Gluten is a source of protein contained in foods that are processed from wheat, barley and rye, and it is also used as an additive to many food products. We have recently become more aware of the negative role this protein may play in our diets. Doctors are increasingly diagnosing patients with allergies or celiac disease, and prescribing a gluten free diet to keep their patients healthy. Symptoms can range from bloating and diarrhea to joint pain and small intestine damage. Fortunately, with careful planning and preparation, you can easily avoid these symptoms by making changes to what you eat. Many of your favorite recipes can be adapted with simple substitutions, such as cornmeal, rice flour, or potato flakes. Take granola bars, for instance. The next time you are wondering "how do I make gluten free granola bars?" try one of the following simple recipes for a healthy and nutritious snack.
Chewy Granola Bars
- 2 1/4 cups certified gluten-free rolled oats
- 3/4 cup ground flax seed or puffed rice
- 3/4 cup sunflower or sesame seeds
- 1 cup chopped nuts (pecans, walnuts, cashews, macadamias, almonds)
- 1 teaspoon salt
- 1/2 cup honey
- 5 teaspoons coconut or olive oil
- 1 cup dried fruit (cranberries, raisins, apricots, cherries, pineapple)
- 2 teaspoons cinnamon
- 1 1/2 teaspoons vanilla
1. Preheat your oven to 350F.
2. Combine the first five dry ingredients in a large bowl and then spread out onto a baking sheet lined with foil. Place in the oven and toast the dry ingredients for 12 to 15 minutes until light, golden brown. Stir every 4 to 5 minutes to prevent burning.
3. Put your dry, toasted ingredients back into the large bowl
4. Place a small pan over medium heat and add the honey and oil. Heat slowly and stir constantly until small bubbles just begin to form. Do not allow to boil.
5. Add in the dried fruit and stir until the fruit is soft.
6. Turn the heat off your fruit sauce and stir in the cinnamon and vanilla.
7. Pour your sauce over the dry toasted ingredients in the bowl. Mix well until all the ingredients are moistened.
8. Press your mixture into 9×13-inch pan lined with waxed paper or foil.
9. Allow to cool and cut into bars.
Crunchy Granola Bars
- 2 cups certified gluten-free rolled oats
- 1/2 cup chopped nuts (pecans, walnuts, cashews, macadamias, almonds)

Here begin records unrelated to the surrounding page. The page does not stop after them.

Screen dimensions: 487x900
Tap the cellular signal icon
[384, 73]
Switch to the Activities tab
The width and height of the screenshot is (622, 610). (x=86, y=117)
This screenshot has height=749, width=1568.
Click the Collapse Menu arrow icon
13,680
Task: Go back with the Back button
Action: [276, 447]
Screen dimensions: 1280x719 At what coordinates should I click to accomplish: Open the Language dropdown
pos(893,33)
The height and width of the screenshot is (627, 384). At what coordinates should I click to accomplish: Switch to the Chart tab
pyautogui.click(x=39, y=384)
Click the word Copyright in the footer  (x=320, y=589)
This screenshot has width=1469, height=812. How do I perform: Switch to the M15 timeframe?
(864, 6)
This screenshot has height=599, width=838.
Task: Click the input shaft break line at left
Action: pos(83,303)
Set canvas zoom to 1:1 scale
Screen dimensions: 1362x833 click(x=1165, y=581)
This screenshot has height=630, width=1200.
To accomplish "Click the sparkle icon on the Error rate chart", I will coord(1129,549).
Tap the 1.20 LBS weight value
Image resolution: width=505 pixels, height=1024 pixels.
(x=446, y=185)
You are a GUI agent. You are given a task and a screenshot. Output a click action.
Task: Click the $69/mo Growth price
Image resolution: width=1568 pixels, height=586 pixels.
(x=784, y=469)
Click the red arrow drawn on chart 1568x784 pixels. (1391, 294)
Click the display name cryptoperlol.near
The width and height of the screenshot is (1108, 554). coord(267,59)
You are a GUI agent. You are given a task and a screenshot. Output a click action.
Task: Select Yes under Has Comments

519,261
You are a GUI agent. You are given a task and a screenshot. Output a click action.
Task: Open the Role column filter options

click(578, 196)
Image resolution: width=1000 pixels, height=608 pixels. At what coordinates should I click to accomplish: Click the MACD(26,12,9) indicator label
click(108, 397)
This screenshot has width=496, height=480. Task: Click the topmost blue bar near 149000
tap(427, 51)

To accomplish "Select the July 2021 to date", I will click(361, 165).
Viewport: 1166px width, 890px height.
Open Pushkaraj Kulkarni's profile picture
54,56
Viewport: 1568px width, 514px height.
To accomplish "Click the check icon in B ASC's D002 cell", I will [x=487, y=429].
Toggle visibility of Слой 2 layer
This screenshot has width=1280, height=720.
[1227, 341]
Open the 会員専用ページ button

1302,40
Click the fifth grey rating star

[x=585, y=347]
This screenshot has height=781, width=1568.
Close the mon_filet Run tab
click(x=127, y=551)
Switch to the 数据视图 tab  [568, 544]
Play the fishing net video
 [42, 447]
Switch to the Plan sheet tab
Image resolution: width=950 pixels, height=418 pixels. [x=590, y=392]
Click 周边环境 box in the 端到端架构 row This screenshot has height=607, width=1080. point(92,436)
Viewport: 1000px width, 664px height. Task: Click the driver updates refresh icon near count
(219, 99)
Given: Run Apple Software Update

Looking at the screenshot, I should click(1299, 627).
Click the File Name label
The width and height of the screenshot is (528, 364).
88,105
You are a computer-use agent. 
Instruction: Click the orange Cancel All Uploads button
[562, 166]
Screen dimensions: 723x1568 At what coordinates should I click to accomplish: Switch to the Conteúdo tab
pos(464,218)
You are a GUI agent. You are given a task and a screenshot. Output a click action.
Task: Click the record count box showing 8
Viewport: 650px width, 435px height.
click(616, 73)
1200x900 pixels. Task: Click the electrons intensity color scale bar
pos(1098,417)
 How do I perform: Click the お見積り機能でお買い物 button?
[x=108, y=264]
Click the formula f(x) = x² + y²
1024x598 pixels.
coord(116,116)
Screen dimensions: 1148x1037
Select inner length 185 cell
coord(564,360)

- 1/2 cup packed brown sugar
- 3 teaspoons cinnamon
- 1/4 cup melted butter
- 1/2 cup milk
- 1 teaspoon vanilla
- 2 medium eggs
- 1/2 cup chocolate chips or dried fruit (cranberries, raisins, apricots, cherries, pineapple)
1. Preheat your oven to 350F.
2. In a large bowl mix the oats, nuts, brown sugar and cinnamon.
3. In a small bowl mix the butter, milk, vanilla and eggs.
4. Pour your wet ingredients into the dry ingredients and stir until all the oats are moistened.
5. Fold in the chocolate chips or dried fruit.
6. Spread evenly into a greased 9×13-inch pan lined with foil.
7. Bake for 15 to 17 minutes until light, golden brown.
8. Allow to cool and cut into bars.
Once your friends and family try these tasty granola bars, they will be the next ones asking "how do I make gluten free granola bars?"